The first phase of the programme to buy cow urine at the rate of Rs 5 per litre was started at Kalsi in Chakrata tehsil of Dehradun this month. “We will be starting the next phase from Srinagar Garhwal soon,” said Agriculture Minister Trivendra Singh Rawat. A total of 1,900 active milk cooperatives would be engaged to collect cow urine, later to be sold to the Ayurvedic pharmacies or to be used in making Ayurvedic medicines.
“We do not have the facilities to make concentrate of cow urine, so we are buying cow urine that we can process,” said Rawat. Apart from this, the state Government is also keen to start a Cow Research Institute. Rawat himself visited Kanpur recently to study the upkeep of ‘goshalas’(cow sheds) being run in Uttar Pradesh.
A team of officials also visited Jaipur for evaluating the work being done in Rajasthan. “We wanted to collect all the information, so that we can have an excellent research facility in the shape of the proposed Cow Research Institute,” said Trivendra Singh Rawat.
Earlier, the Government decided to set up a Cow Science and Technology Institute in Chamoli district. A provision of Rs 3 crore was made for the proposed institute in the first budget presented by the state Government. The institute, a first of its kind in the country, will do research on the various breeds of indigenous cows. It will also conduct research on the medicinal values of cow urine and cow dung.
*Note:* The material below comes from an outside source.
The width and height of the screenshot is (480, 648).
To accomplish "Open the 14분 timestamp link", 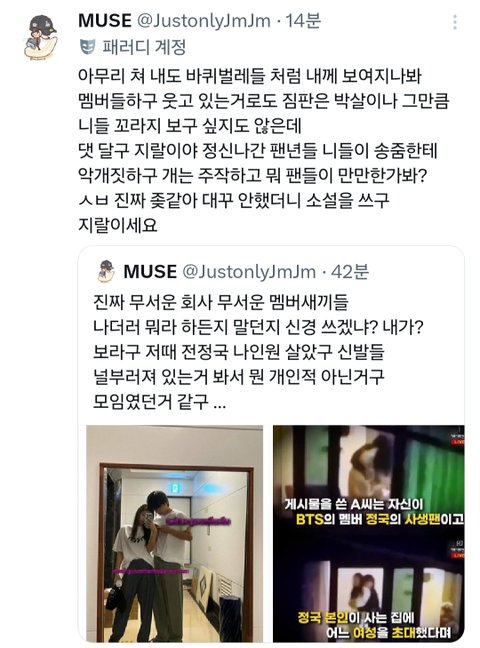I will 303,21.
The institute is also supposed to develop various medicines made from cow urine that would reduce dependency on anti-biotic medicines. The Indian Veterinary Research Institute, Bareilly, has prepared a blueprint for the proposed institute. A sum of Rs 20 crore would be spent on the institute that will be spread over an area of 20 acres.
According to officials, research to improve the milk-giving capacity of various breeds of indigenous cows namely ‘Badri’, the red small cow of the hills, ‘Sahiwal’, ‘Thar’ and ‘Sindhi’ would also be undertaken. Officials believe that the urine of ‘Badri’ has a unique quality to treat cancer.
The institute is a brainchild of Minister Trivendra Singh Rawat, a former RSS parcharak. Meanwhile, the state had also enacted an Act to protect cow progeny. “These measures will help the small hill farmers who are very poor,” Rawat claimed.